**TEXTO PROPORCIONADO**
Al interior de los partidos, el énfasis funcional de los partidos políticos como máquinas electorales difuminó los incentivos que encontraban sus miembros para acatar disciplinadamente la línea ideológica del partido, definida por el sector político que ganara la disputa interna. El antiguo sistema de posiciones, responsabilidades, retribuciones e incentivos se desestructuró. Por un lado, los políticos dirigentes no encontraban el sostén estructural que les permitiese encontrar obediencia y disciplina entre sus partidarios, más aún si estos eran competidores en la interna. Por el otro, las estrategias disponbiles para los miembros de los sectores perdedores de las disputas internas, en su deseo por cooptar funciones públicas, fueron al menos dos. La primera de ellas se da en un escenario en el que tanto el costo de oportunidad de romper con el partido como los costos de transacción del armado de una nueva estructura basada sobre antiguas fidelidades, eran bajos. En este caso, la ruptura se concretaba. El partido que más desprendimientos sufrió debido a personalidades que lideraron corrientes internas para luego consolidar rupturas por afuera fue la Unión Cívica Radical. La segunda estrategia se dio en un escenario en el que la ruptura con el partido y/o los costos de transacción del armado de una nueva estructura basada sobre las fidelidades poseídas era alto. Este segundo escenario fue propio del Partido Justicialista. En su caso, la imposibilidad de encontrar obediencia hacia el resultado de la interna partidaria obligó a que en la convención partidaria se permitiera que tres postulantes peronistas se candidaticen a la presidencia de la Nación, aunque ninguno con el aval oficial del partido2.

**INFORMACIÓN EXTRAÍDA**
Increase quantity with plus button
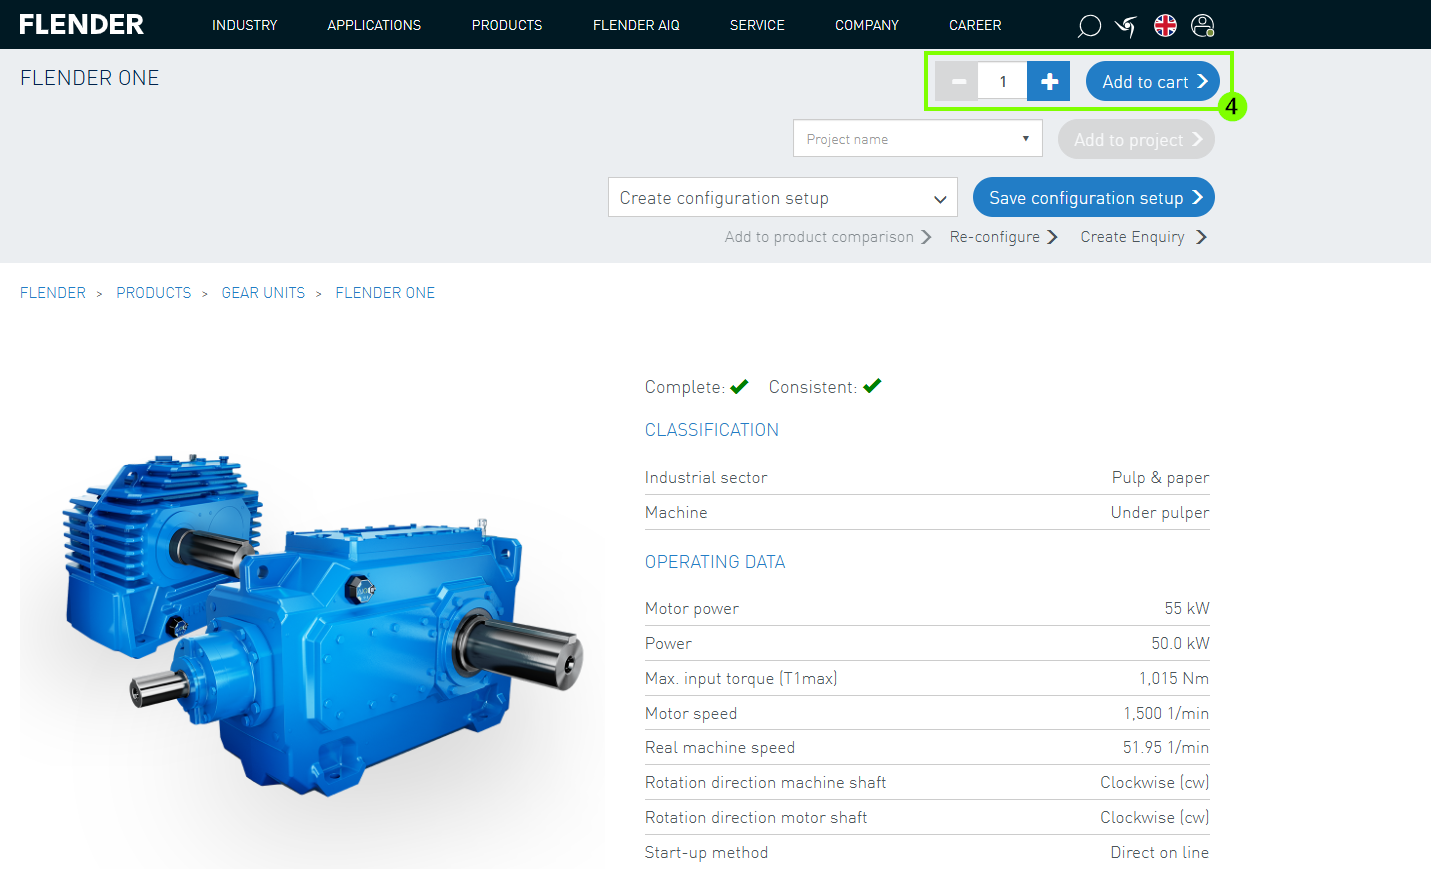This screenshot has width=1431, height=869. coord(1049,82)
--
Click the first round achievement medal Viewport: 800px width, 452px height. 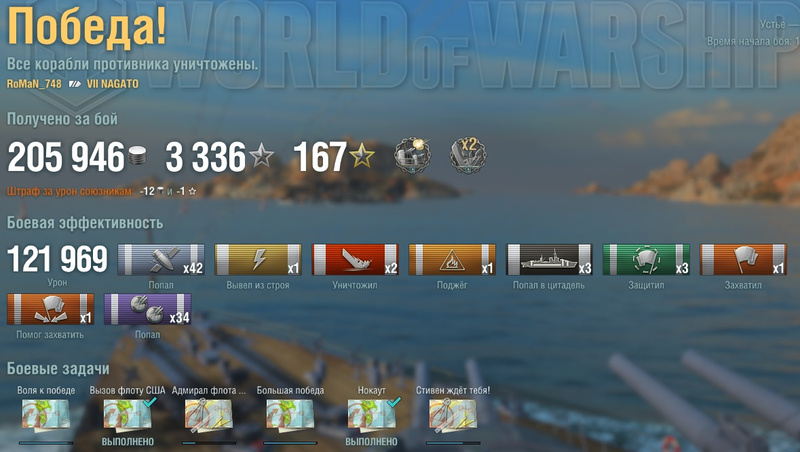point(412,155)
==
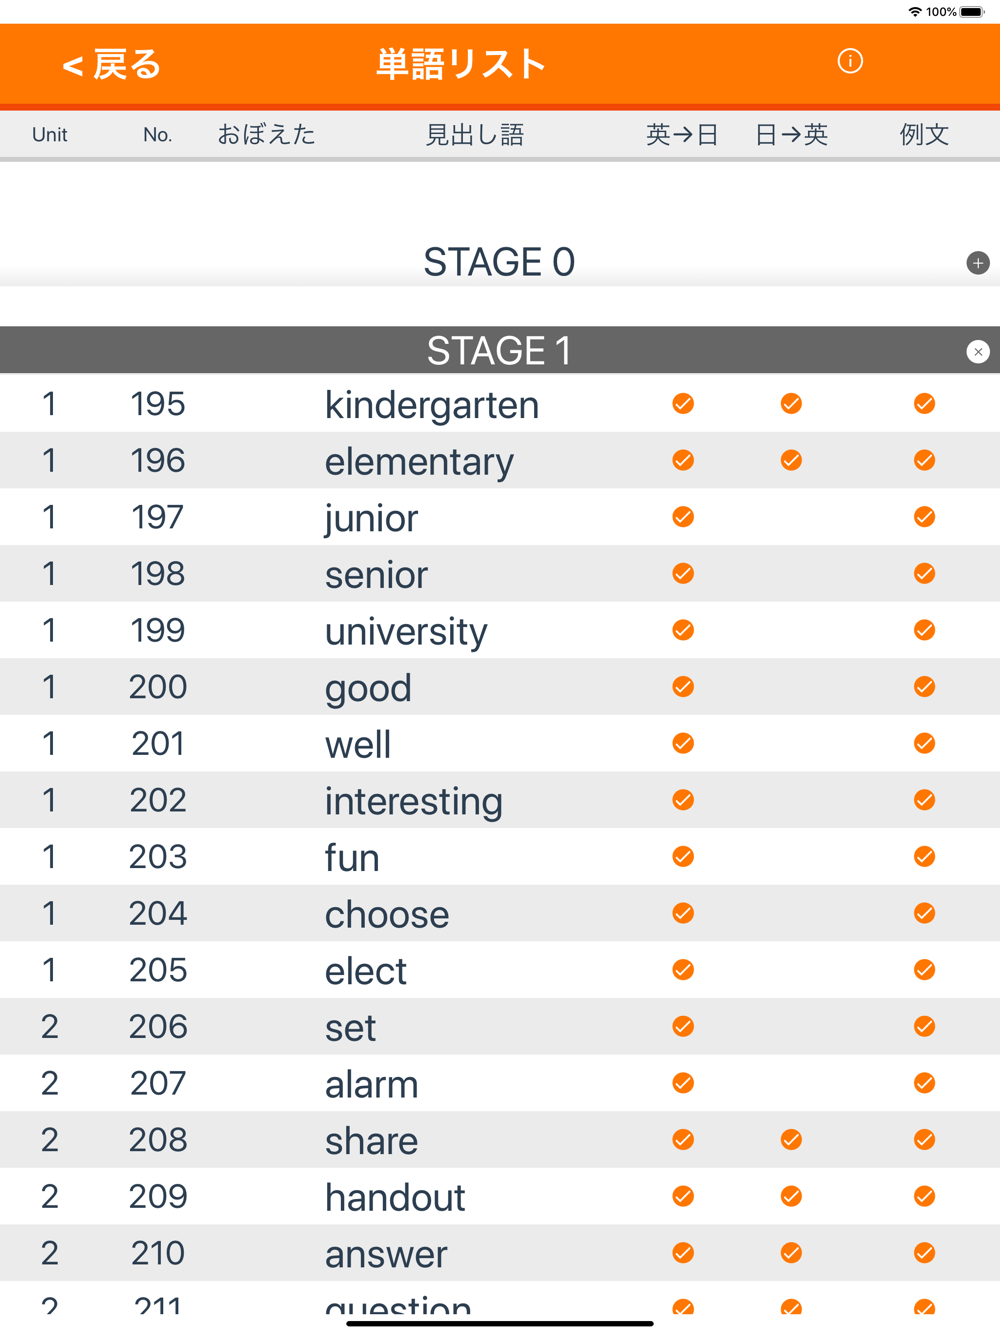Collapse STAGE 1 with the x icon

**CONSIGNA**
Por favor, prolonga el texto sobre la disciplina interna en los partidos políticos a partir de su última oración.

**RESULTADO FINAL**
Mucho se ha dicho acerca de la crisis de representación y transformaciones de índole muy diverso han sido señaladas como causas. No obstante, es necesario recalcar que el desencantamiento de la ciudadanía con respecto del sistema representativo, el cual tiene una multiplicidad de motivaciones que recorren desde la desconfianza sobre la clase política, hasta la convicción de la inutilidad de los mecanismos de representación partidarios para interpelar a partir de ellos al conjunto del Estado y la sociedad, es -también- una crisis de las estructuras de mediación, producto del descentramiento de los partidos como espacios privilegiados de la actividad política.
El proceso de pérdida de centralidad de los partidos políticos y de acentuación de la dimensión patrocinadora de cargos políticos de los partidos fue acompañado simultáneamente por otro proceso que Calvo y Escolar (2005) denominan “desnacionalización de la política”. De acuerdo con los autores, las reformas estructurales del menemismo referidas a la transferencia política y administrativa de competencias del Estado Nacional hacia los gobiernos de provinciales, incentivó a nivel local también prácticas neo-corporativistas que perdió el sentido de lo nacional y se preocupó más por cuestiones locales que en todo caso, se articulaban a nivel nacional vía alianzas contingentes a inorgánicas cuyo arreglo a fines de corto plazo muchas veces se redujeron a la actividad electoral. Creemos que la caracterización que hemos hecho a partir de Weber acerca de lo que consideramos la principal transformación de los partidos políticos tras la crisis de las estructuras de mediación es también un factor explicativo de este fenómeno. En parte, la tensión entre lo local y lo nacional es algo que siempre existe en todo proceso político nacional, más aún en un país federal -aunque sea un federalismo sui generis- de importantes dimensiones territoriales.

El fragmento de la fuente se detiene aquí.